» **Passage cité**
┌────────

Le législateur a pris l’initiative de moderniser l’encadrement juridique des régimes complémentaires de pension, repris dans une loi datée du 8 juin 1999 et entrée en vigueur en l’an 2000. Elle avait pour but d’organiser la constitution des pensions complémentaires d’origine professionnelle (ce que l’on appelle communément le 2e pilier des pensions). Les adaptations proposées il y a plus d’un an déjà, poursuivent principalement un triple objectif, à savoir l’élargissement du champ d’application de la loi aux indépendants et professions libérales, la mise à jour de certaines dispositions du volet social de la loi et, enfin, l’adaptation de son cadre fiscal, suite notamment à l’ouverture de ce 2e pilier aux indépendants.

L’accès du 2e pilier aux indépendants, cela constituait déjà une ancienne promesse faite par les derniers gouvernements. Jusqu’à présent, ces indépendants se voyaient exclus de toute possibilité de se constituer une pension complémentaire dans leur cadre professionnel. La loi réservait cette possibilité aux seuls salariés, via leur employeur. Pour ouvrir ce 2e pilier aux indépendants, la loi s’appuie sur une structure déjà existante : les régimes dûment agréés qui, actuellement, servaient de structures d’accueil pour salariés ayant quitté leur entreprise en cours de carrière.
Ceux-ci avaient la possibilité d’y loger leurs droits acquis jusqu’à leur retraite (sans possibilité cependant d’en poursuivre le financement). Pour l’occasion, ces régimes ont été rebaptisés « régimes complémentaires de pension agréés ». L’adhésion d’un indépendant à ce type de régime résultera d’une démarche purement individuelle, qui s’inscrira en outre dans un encadrement légal particulièrement souple. Ces régimes, qui seront soumis à un agrément préalable de l’autorité de contrôle (l’Inspection Générale de la Sécurité Sociale), pourront être mis en place par une compagnie d’assurances ou un fonds de pension. Les contributions que l’indépendant y consacrera, bénéficieront en outre d’un avantage fiscal dans son chef.

calculatrice

Adaptations du volet social de la loi

Sans entrer dans tous les détails, quatre domaines en particulier peuvent être mis en exergue :

1) le délai d’acquisition des droits

Les salariés, affiliés à un plan de pension, acquièrent des droits en matière de retraite (sur la partie financée par les allocations patronales) au terme de la période de stage définie par leur règlement de pension, période qui, jusqu’à présent, pouvait être de 10 ans maximum. Désormais, elle ne pourra plus excéder 3 ans de service. 
Cette nouvelle règle découle d’une directive européenne dite « Mobilité ». Ainsi, les salariés engagés à partir du 21 mai 2018 devront bénéficier de droits acquis en matière de retraite au plus tard après 3 ans de service.

└────────

» **Consigne donnée**
Selon le texte sur les pensions complémentaires, à partir de quelle date d'engagement les salariés doivent-ils bénéficier de droits acquis en matière de retraite au plus tard après 3 ans de service ?

(Données de position des mots et des éléments)
┌────────

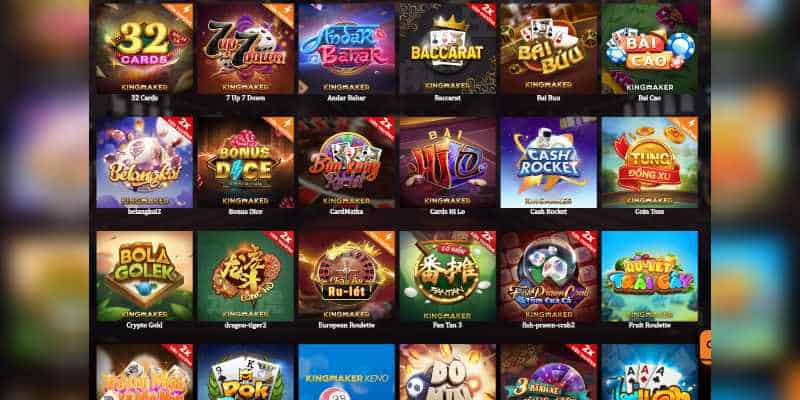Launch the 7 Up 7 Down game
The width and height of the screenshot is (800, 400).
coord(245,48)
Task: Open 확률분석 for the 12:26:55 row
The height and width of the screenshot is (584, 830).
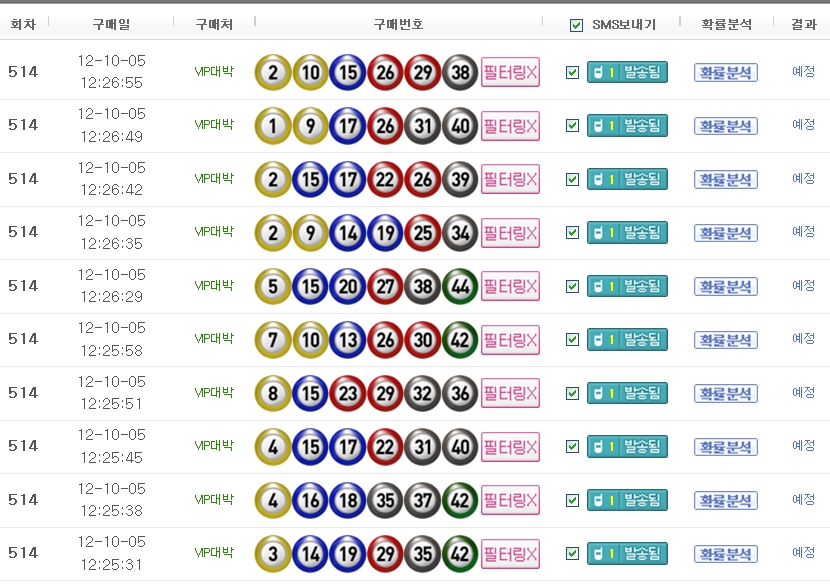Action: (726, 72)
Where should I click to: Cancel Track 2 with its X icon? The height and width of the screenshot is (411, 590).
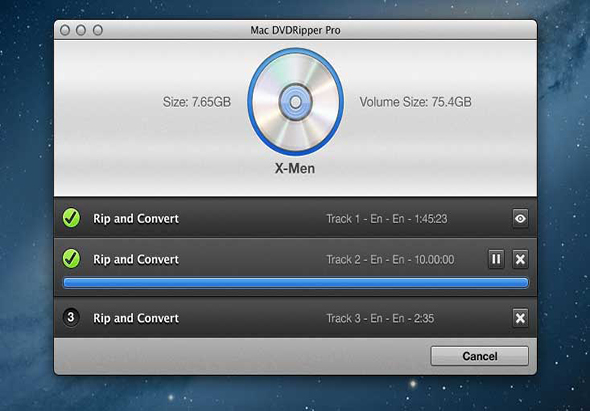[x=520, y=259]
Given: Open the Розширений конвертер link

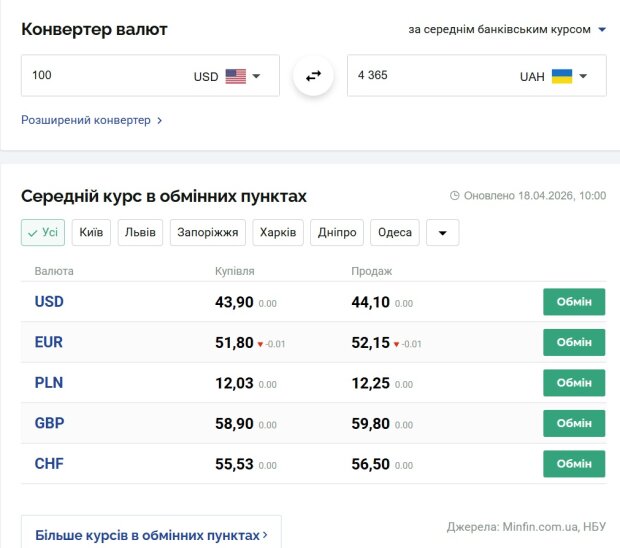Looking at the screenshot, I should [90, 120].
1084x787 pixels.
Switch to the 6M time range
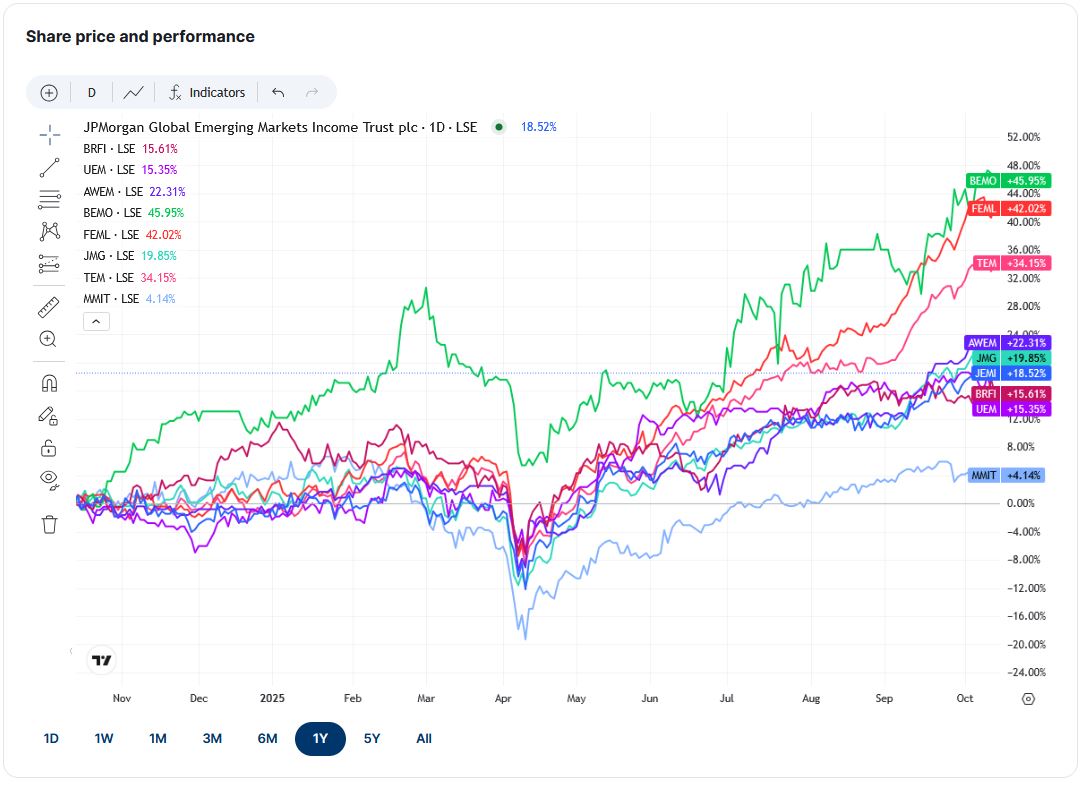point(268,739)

└────────

» **Réponse au problème**
À partir du 21 mai 2018.